Dos & Don’ts in Chiang Mai, Thailand
Here are some dos and dont’s for short-term visitors to Chiang Mai, Thailand, from our experience of living here:
- Get a hotel/hostel inside the moat (the old city wall), or as near to it as possible. It’s where all the action is, the cheap eats, and you can probably just walk everywhere you need to go to (or hire bikes, or take a short Tuk Tuk ride)
- Go to the Sunday Walking Market – it’s one of the most remarkable night markets in the world (in my opinion)
- They say you haven’t been to Chiang Mai if you haven’t been to an elephant ‘farm’ – and we would agree. It can be a bit touristy, but there’s nothing quite like hanging out with elephants for a day
- The cooking schools (of which there are many) are good fun
- Treat yourself at either ‘DASH!’ or the ‘River Market’ restaurants (check trip advisor for more)
- Go to Nimman Haemin Road for the local student nightlife, if that’s your thing
- Book a place on the Scorpian-Tailed River Cruise for some light entertainment and local history for 2 hrs in a morning or afternoon
- Eat at Mike’s Burger any time after midnight (but before 3am)
- Go up Doi Suthep (the big mountain next to Chiang Mai. There’s a famous (and therefore busy) temple halfway up, and where most people go as far as, but you can go further if you wish), if only for the stunning views of the city (on a good-weather day)
- Barter at the Night Market (open every day). Golden rule is to go for about 1/3 of what the sellers quote, at which they will look aghast, and then you slowly work your way up to about 1/2 or 2/3 of their original offer. There are some things such as silver jewelry for example, and iPhone accessories (for some reason!) they they won’t budge much on
- Visit the U.N. Irish pub for almost any kind of live sport, or if you’re already missing home
- Go to a Muay Thai Boxing show (locals hand out leaflets when you walk through the Night Bazaar). The ladyboys might put you off at first as they usher you in when you arrive, but just go with the flow, and don’t feel obliged to sit where they take you
- Always be polite – Chiang Mai folk are known for being friendly, and it can be contagious. Enjoy it.
- Dress reasonably modestly, especially if you are going into a Temple
- We attend an international Church service at Chiang Mai Community Church (near Nawarat Bridge) on a Sunday afternoon/evening beginning 16.30 if you’re interested in joining us
- Get one of numerous free maps (probably in your hotel/hostel lobby)

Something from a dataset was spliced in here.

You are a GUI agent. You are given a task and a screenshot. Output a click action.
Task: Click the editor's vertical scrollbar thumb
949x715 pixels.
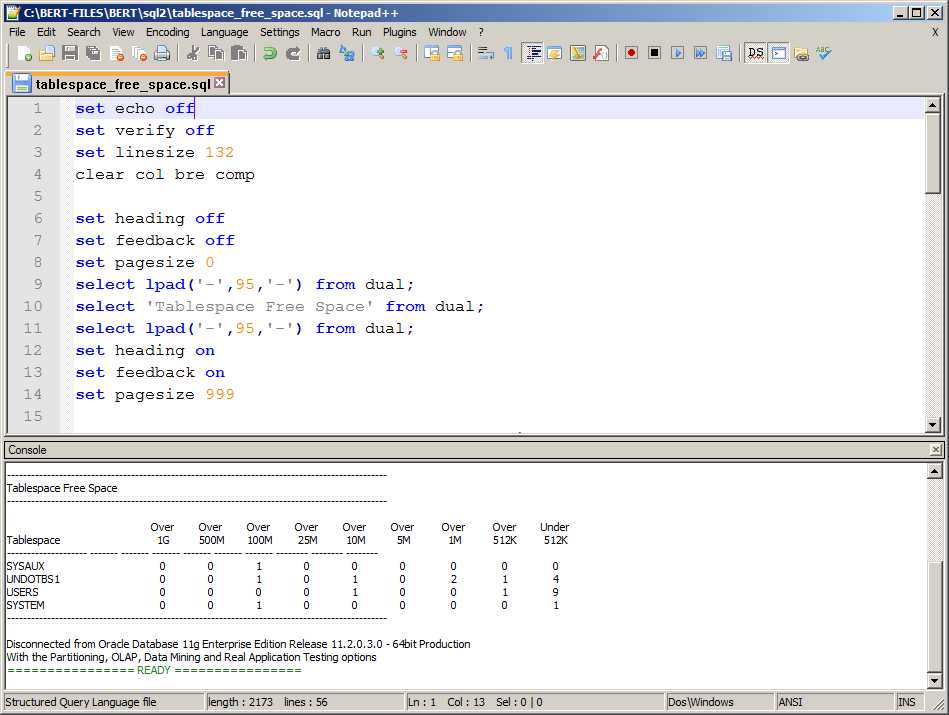click(x=933, y=152)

- Hire a motorbike – at least for 1 day. It provides you with a unique way of experiencing Chiang Mai (& Thai driving!). It shouldn’t cost more than 150B / 250B per day for a 100cc automatic scooter. Make sure you wear a helmet, and carry your driving license. Also check that the scooter’s registration is up-to-date before you hire it. The police routinely stop traffic to check, and will fine you 500B if you fail to meet any of the above criteria.
- Consider hiring push bikes and spend a day simply riding around. It’s actually quite an easy city to navigate, and if you get lost, just find the moat, and you will probably be able to figure out where you are.
- Feel obliged to do anything a Tuk Tuk driver, tour operator, or ‘friendly’ local might be trying to make you do (this is more of a problem in Bangkok). Be confident in the decision you make, and either insist on it (within reason!), or walk away.
Some useful websites include:
Generally speaking, Chiang Mai is a very safe city to live in and visit – but do take any sensible precautions to keep yourself and your belongings safe.
Take care, enjoy your stay!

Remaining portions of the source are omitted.